▸ Work task: What is needed is an exact copy of the lines from the one containing "Task: Click the HYSYS icon in title bar" through the last line of the records below, with no pictures.

▸ Stored records:
※
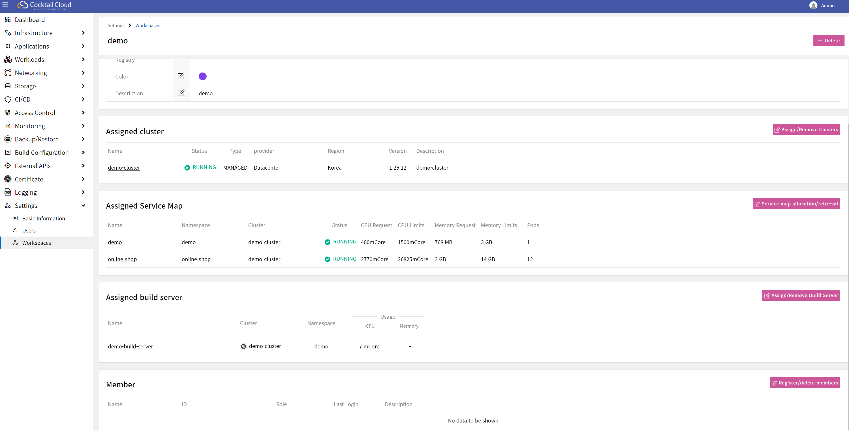Click the Workloads cubes icon
The image size is (849, 431).
[8, 59]
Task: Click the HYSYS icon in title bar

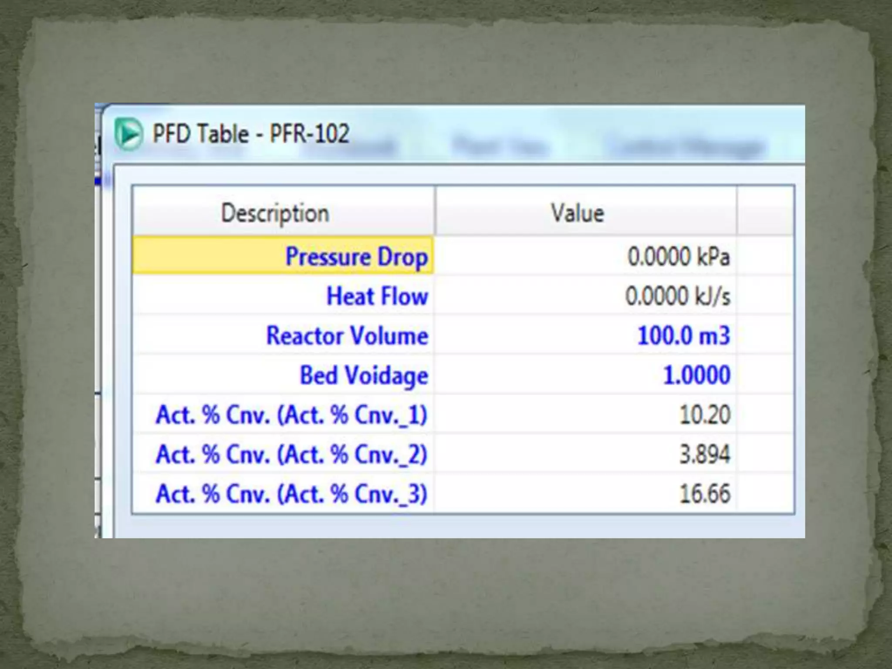Action: tap(128, 134)
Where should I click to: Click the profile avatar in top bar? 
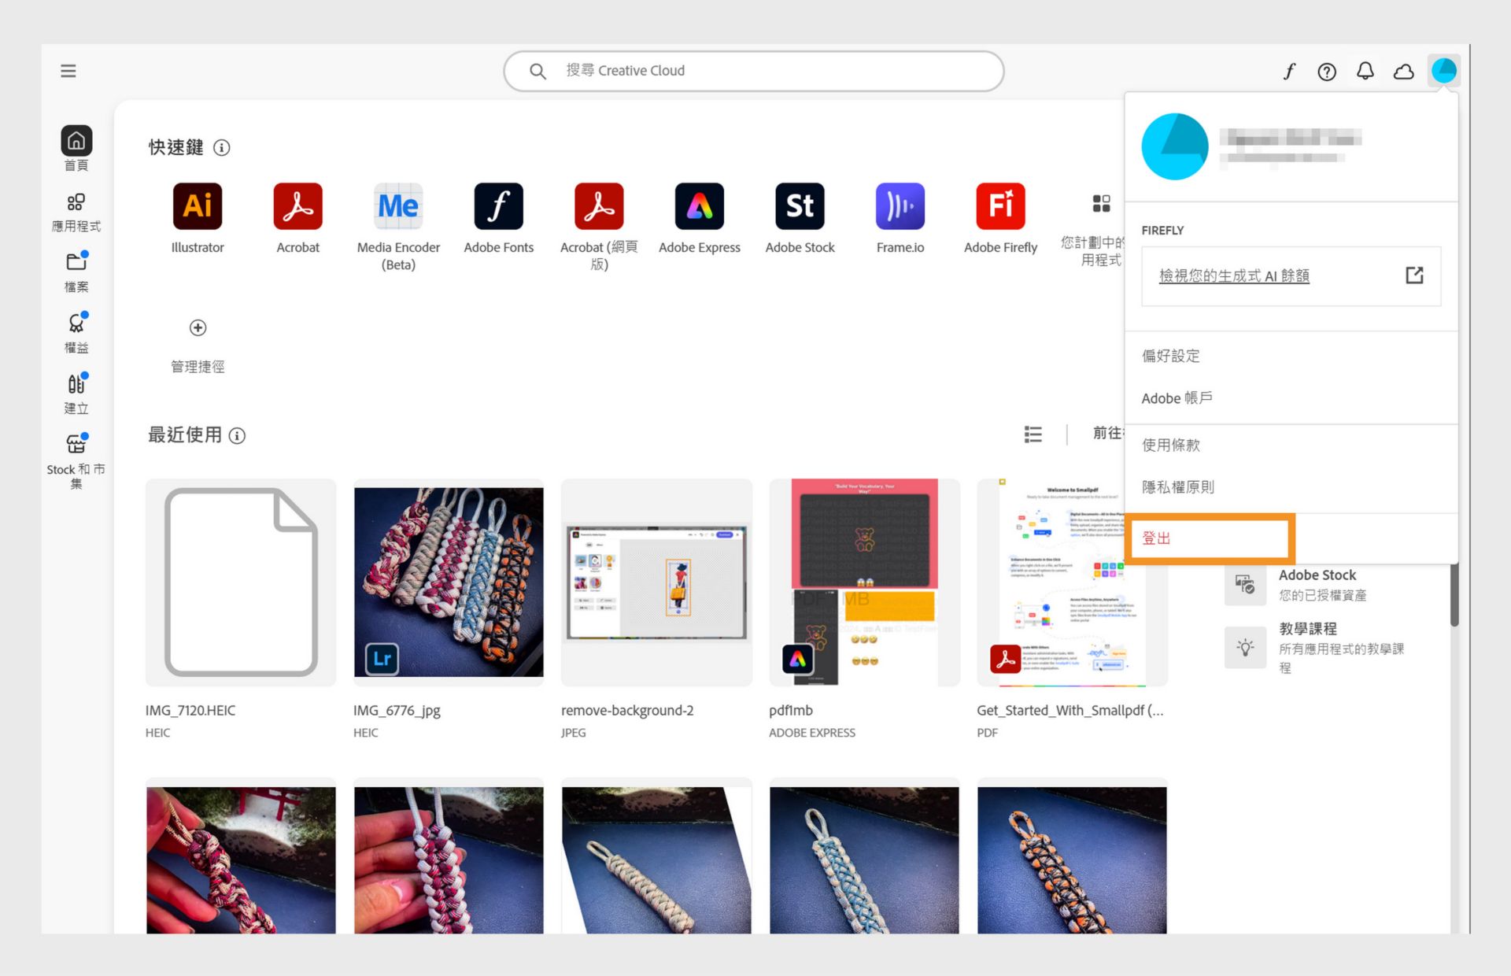tap(1444, 71)
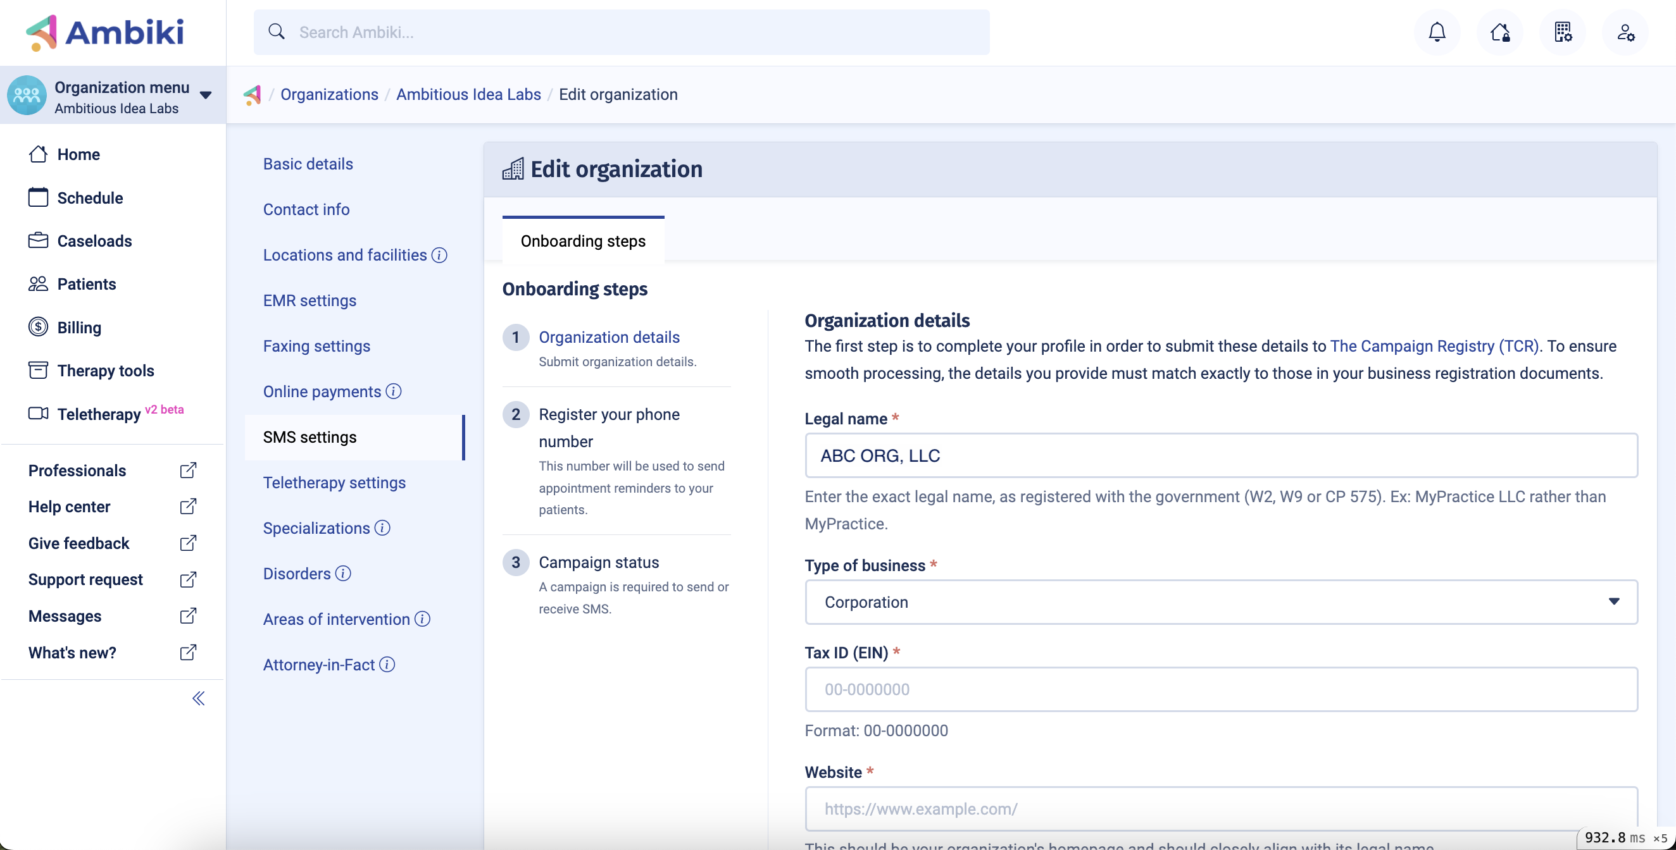Open organization settings via the building gear icon
The height and width of the screenshot is (850, 1676).
(1564, 32)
※
▸ Answer below:
Task: Click the HYSYS icon in title bar

Action: tap(128, 134)
Where should I click to: Click the profile avatar in top bar? 
tap(1444, 71)
Open organization settings via the building gear icon
The height and width of the screenshot is (850, 1676).
(1564, 32)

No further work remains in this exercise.